# (Solved) Missing WS2_32.dll



## JoAnnD (Aug 6, 2002)

My computer is telling me I have a missing ws2_32.dll file. Can you tell me how to fix this problem? 

Thanks--------


----------



## Davey7549 (Feb 28, 2001)

JoAnn
Welcome to TSG!
First lets see if the DLL is indeed missing from your system, go to start\find-search and type in ws2_32.dll 
The file should be listed in C:\Windows\System if so right click it and select properties and record version. 

Come back and list version if there, also what OS you are using (Win98, 98SE,ME so on) and also when does this arror appear.

Dave


----------



## JoAnnD (Aug 6, 2002)

Hi, Dave------

The file is only listed under "Unzipped". I tried to download it and reinstall, but couldn't figure out what to do after it was unzipped.
I am using Windows 95.

Thanks for your help-------


----------



## JoAnnD (Aug 6, 2002)

Hi, Dave------

The error report saying I have a missing file, shows up every time I start the computer. I can't run AG Satellite and computer games won't play.

Thanks, again------------


----------



## Davey7549 (Feb 28, 2001)

JoAnn
I do not believe the file is a standard Win95 dll but could be wrong, so it may of came along with some program installation.
Lets try this if the dll is located in an unzipped folder somewhere we need to get a copy of it into C:\Windows\System folder.
Copy the dll and locate the C:\Windows\System folder and paste it there. See if that fixes the problem. 
Hope it will since we do not know what program origianally brought it on board for its use.

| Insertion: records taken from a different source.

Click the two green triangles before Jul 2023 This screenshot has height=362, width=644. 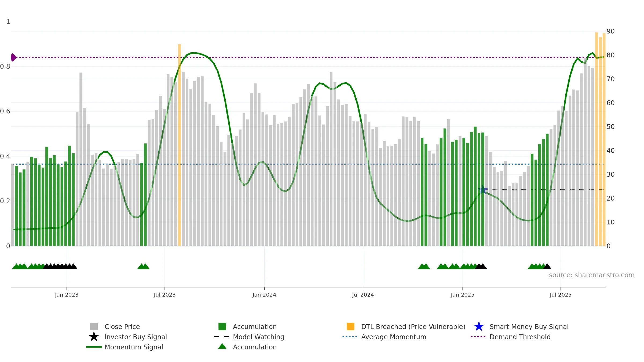[x=143, y=266]
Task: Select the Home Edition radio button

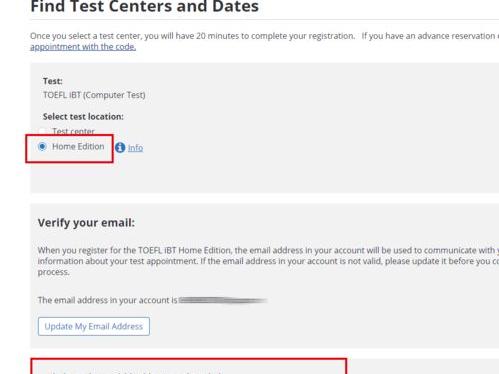Action: 42,146
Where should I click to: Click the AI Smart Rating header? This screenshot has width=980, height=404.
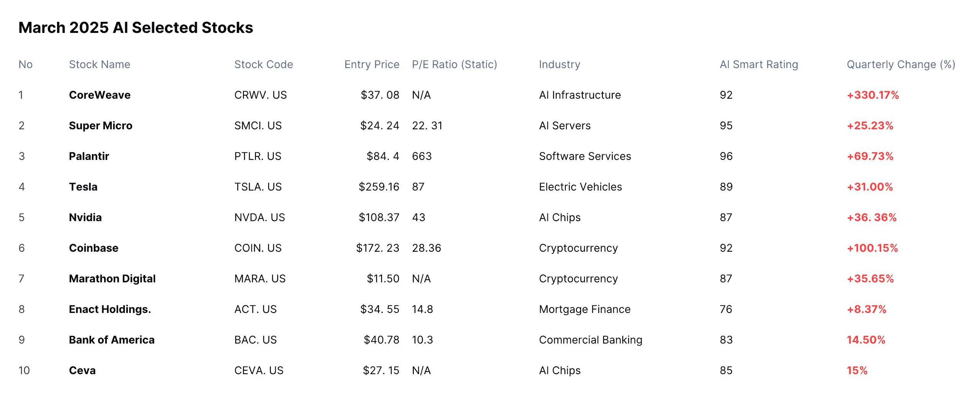759,64
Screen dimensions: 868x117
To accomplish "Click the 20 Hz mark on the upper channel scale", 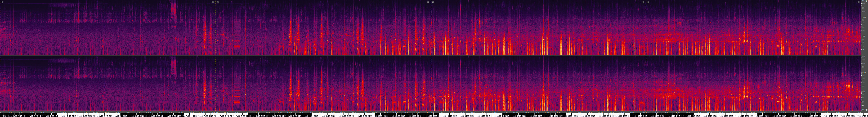I will 864,49.
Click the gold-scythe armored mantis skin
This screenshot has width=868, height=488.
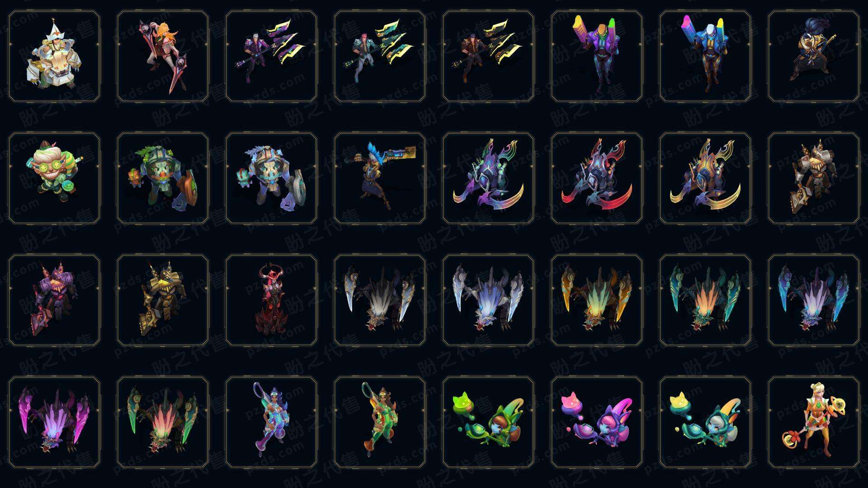(705, 178)
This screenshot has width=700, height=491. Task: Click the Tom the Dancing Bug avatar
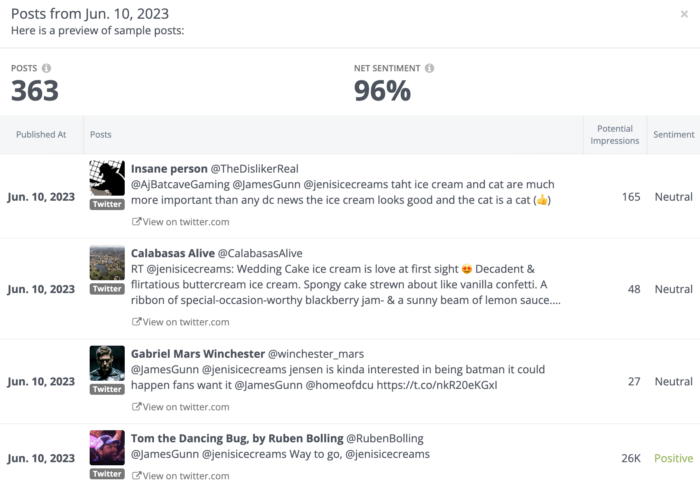[x=107, y=448]
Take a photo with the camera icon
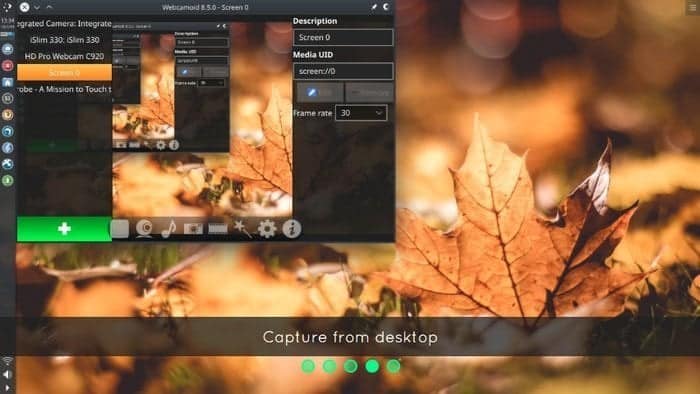Screen dimensions: 700x394 tap(193, 229)
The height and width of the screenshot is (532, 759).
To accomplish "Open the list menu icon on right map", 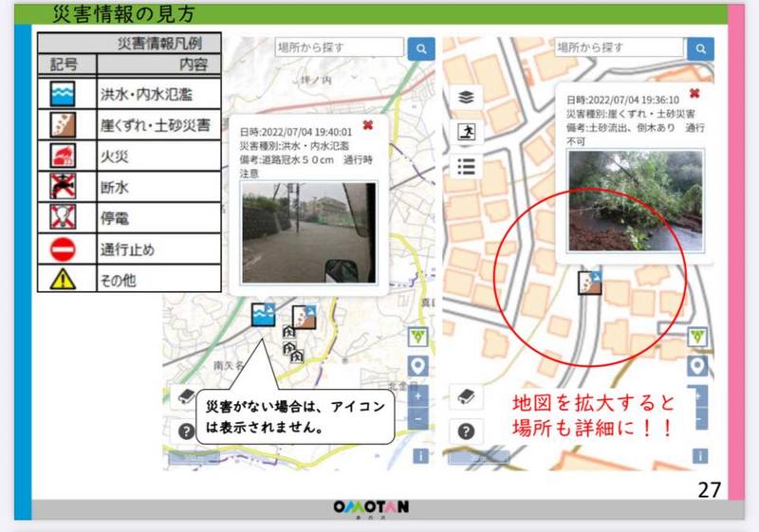I will [x=466, y=166].
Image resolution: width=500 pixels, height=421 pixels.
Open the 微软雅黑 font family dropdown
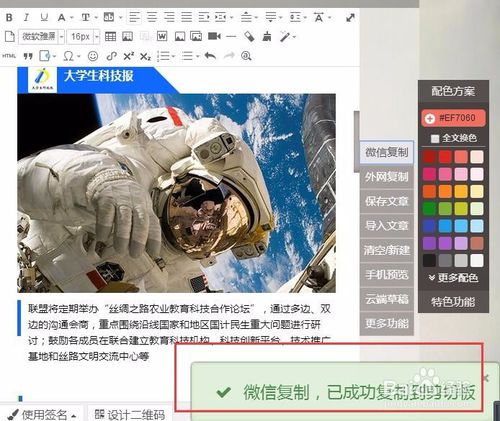(x=41, y=36)
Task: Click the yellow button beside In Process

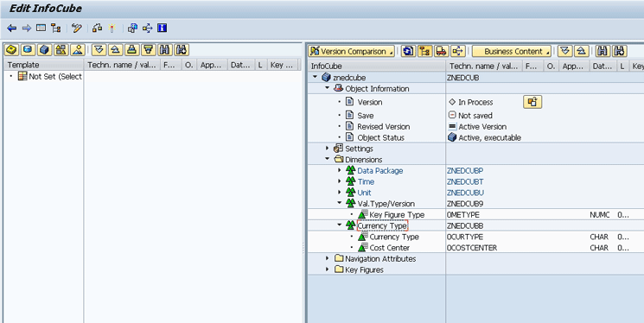Action: 532,102
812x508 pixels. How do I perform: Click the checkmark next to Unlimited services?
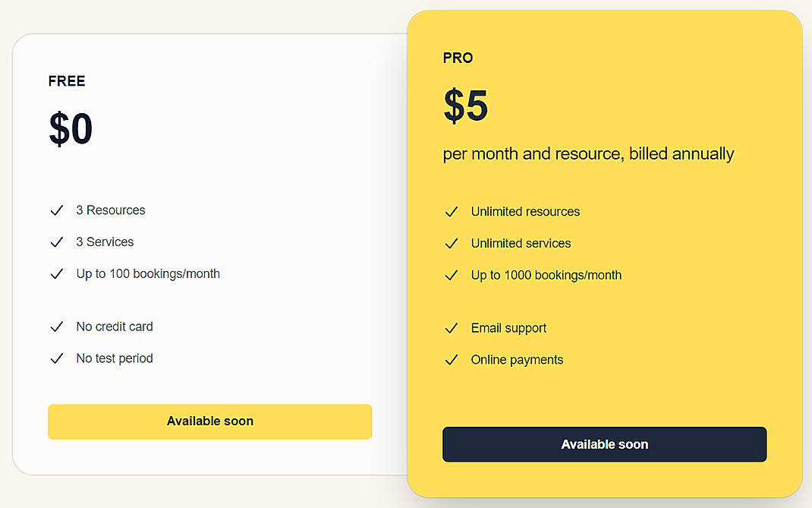pos(452,244)
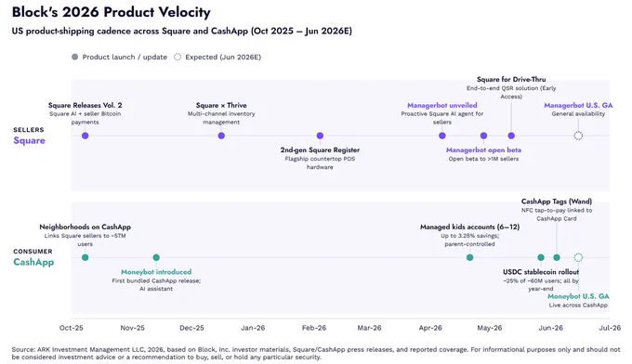The width and height of the screenshot is (632, 364).
Task: Click the Jan-26 axis label
Action: point(253,328)
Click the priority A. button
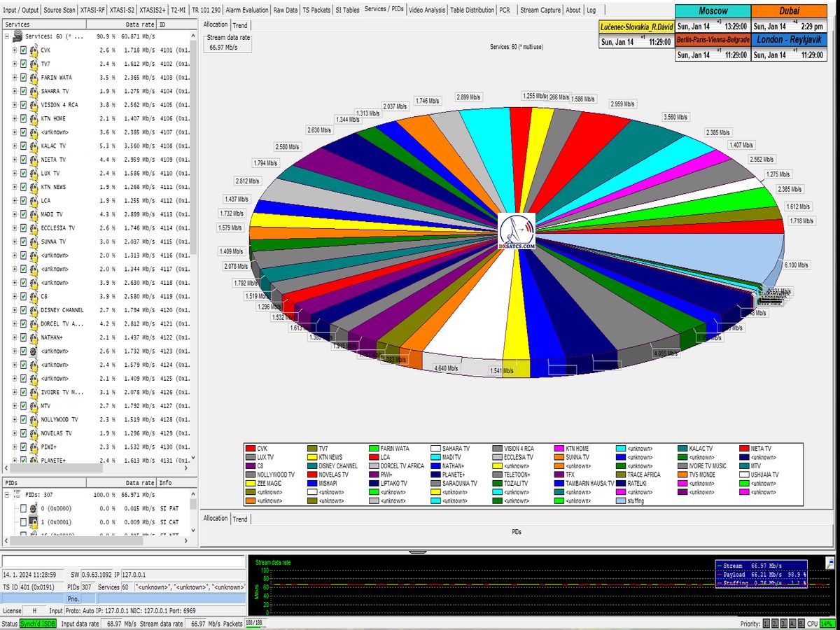 coord(793,624)
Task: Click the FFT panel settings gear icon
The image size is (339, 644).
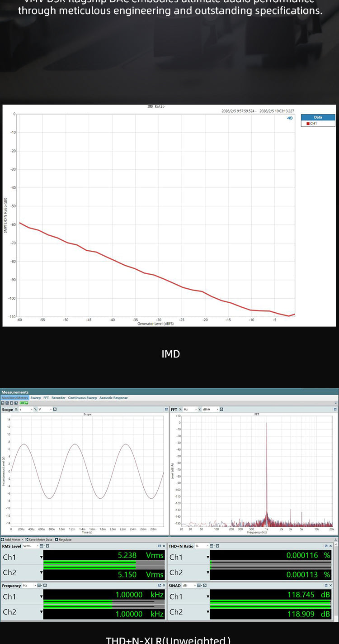Action: pyautogui.click(x=220, y=410)
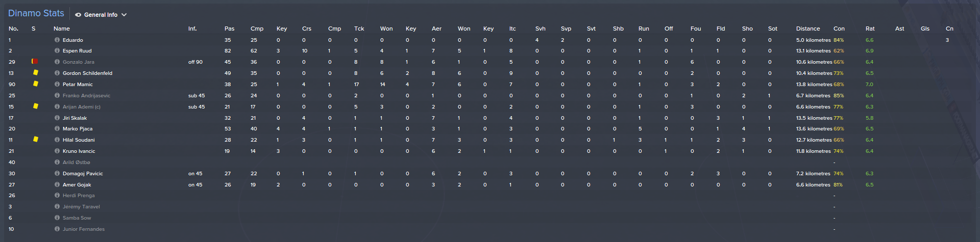Click info icon beside Hilal Soudani
This screenshot has height=242, width=980.
click(57, 140)
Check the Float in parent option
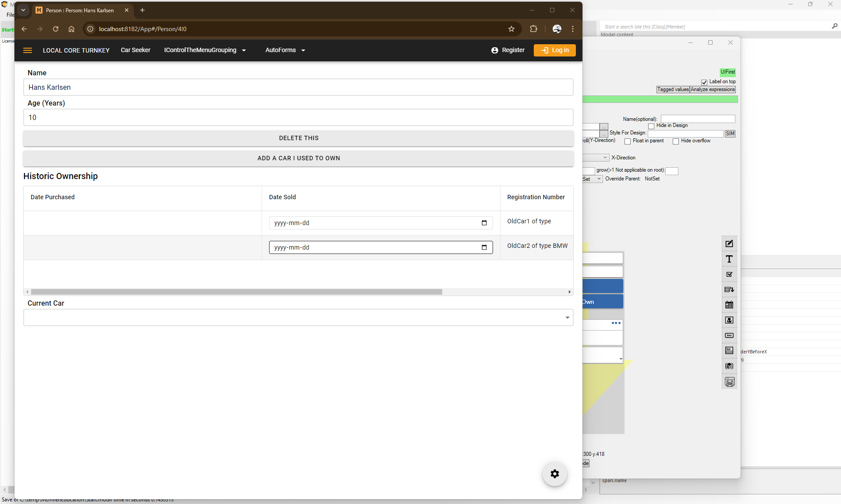The width and height of the screenshot is (841, 504). 628,141
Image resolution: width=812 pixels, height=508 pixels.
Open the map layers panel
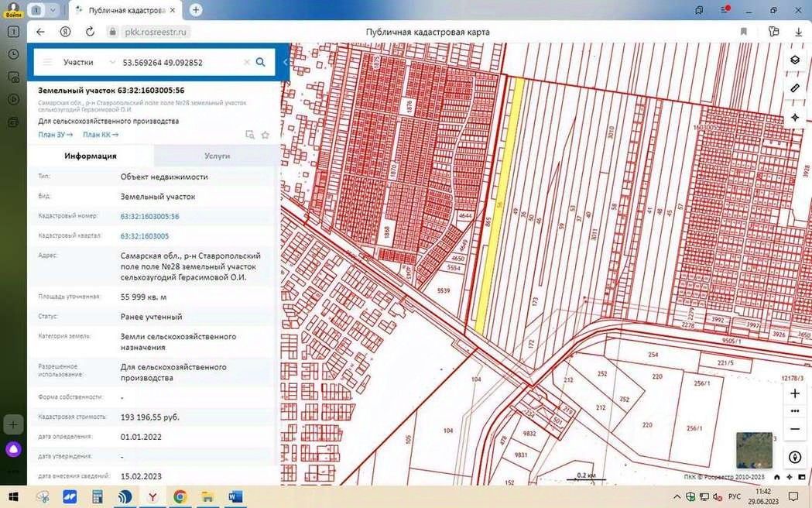click(794, 60)
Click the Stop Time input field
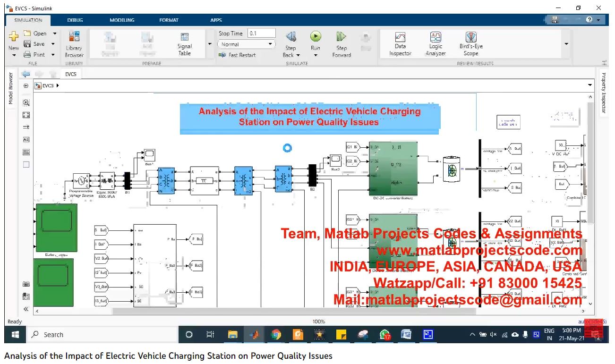Image resolution: width=615 pixels, height=364 pixels. coord(261,34)
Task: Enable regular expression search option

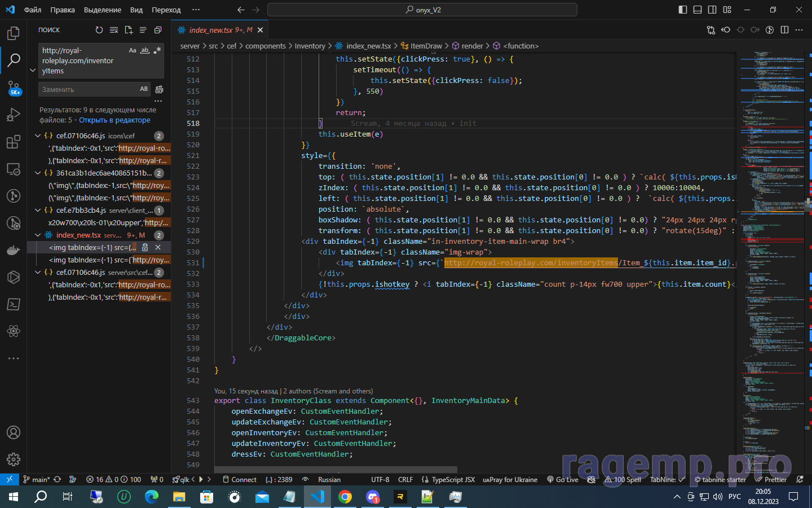Action: 157,50
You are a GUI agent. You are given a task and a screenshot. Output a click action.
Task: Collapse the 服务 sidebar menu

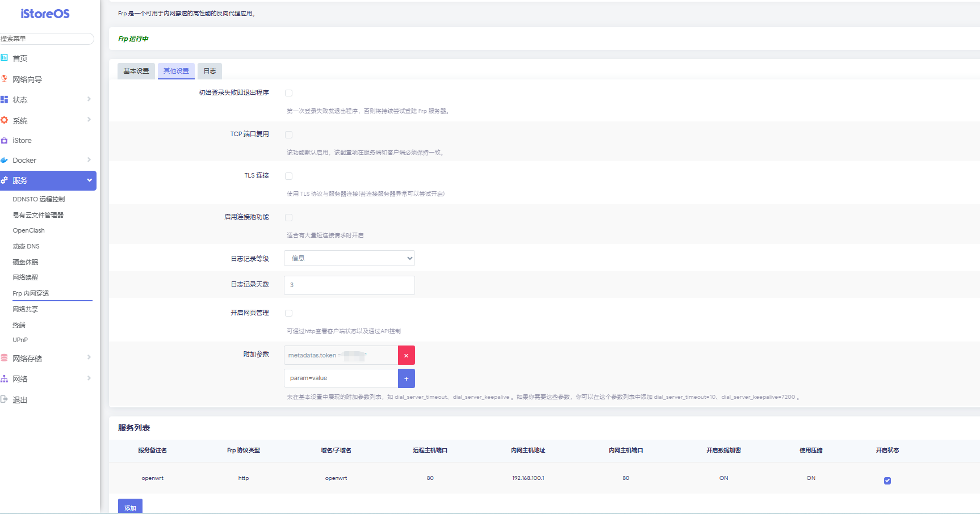click(89, 180)
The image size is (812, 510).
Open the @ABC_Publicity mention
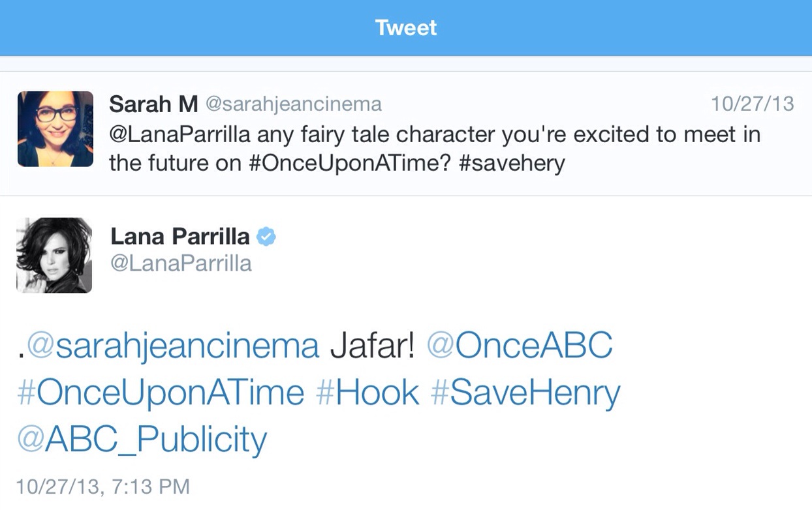click(x=142, y=439)
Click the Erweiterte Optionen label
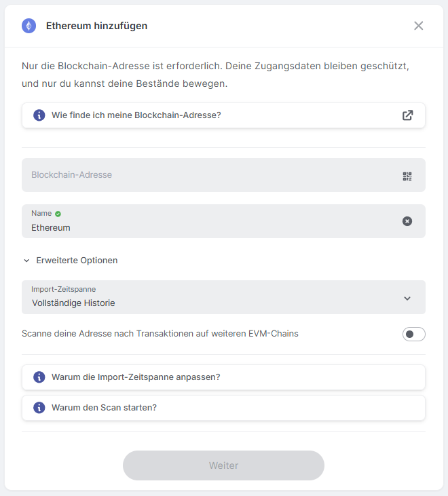 (77, 261)
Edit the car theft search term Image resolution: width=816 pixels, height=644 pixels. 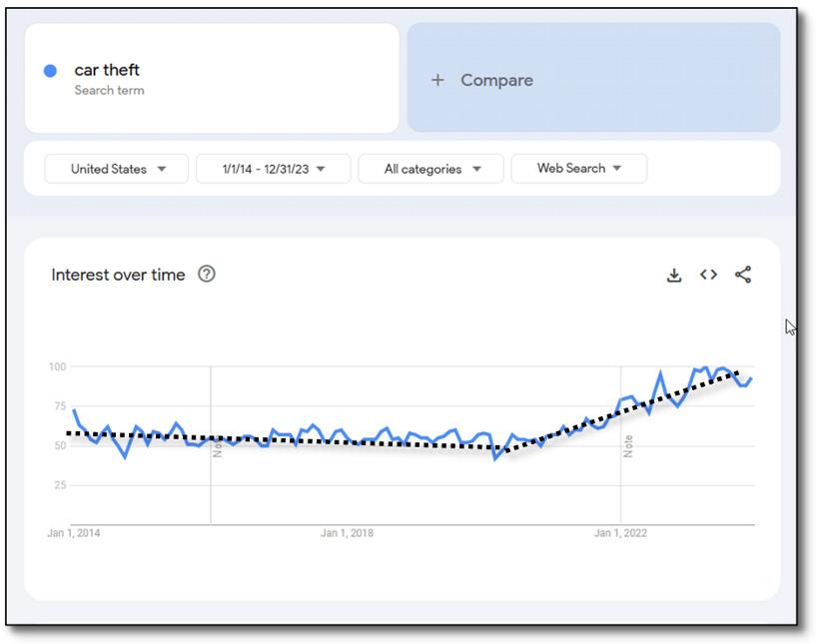click(x=107, y=71)

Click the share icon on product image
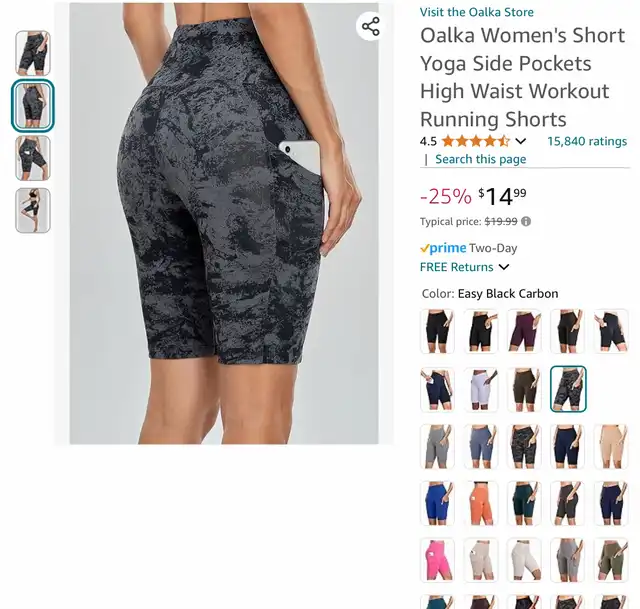[x=371, y=27]
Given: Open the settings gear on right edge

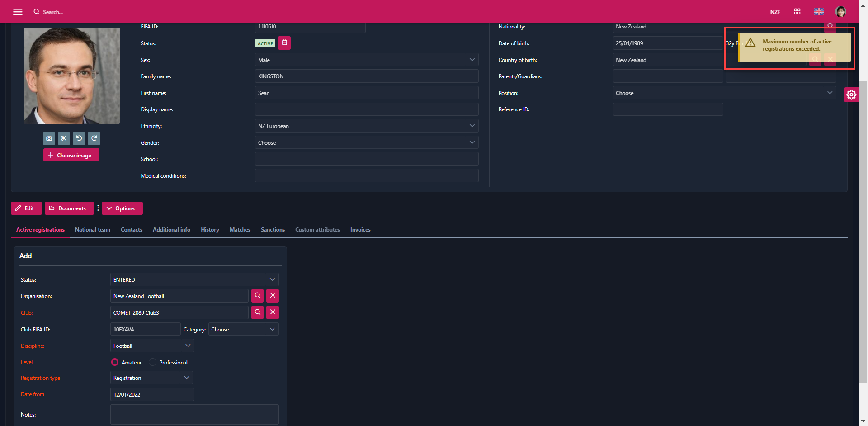Looking at the screenshot, I should [x=851, y=95].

Also did you happen to click the properties and get the version of it?

Dave


----------



## JoAnnD (Aug 6, 2002)

Hi, Dave-------

Thanks for all your help. Followed your instructions, then re-started and the box didn't show up any more. 
Went to "Find" and it now shows I have the file where you said it should be!

Thanks, thanks, thanks!


----------



## Davey7549 (Feb 28, 2001)

JoAnn
Thats great! How about the AG Satellite and computer games are they able to run or is that another problem?

Dave


----------



## JoAnnD (Aug 6, 2002)

Hi, Dave-------

Havn't had time to try a game yet, but the AG Satellite is working, so I think we've fixed it. 

Thanks, again, for your time and help!!!!!!!


----------



## Davey7549 (Feb 28, 2001)

JoAnn
Alrighty then we will consider this problem solved! Have a great evening and stop by anytime.

Dave


----------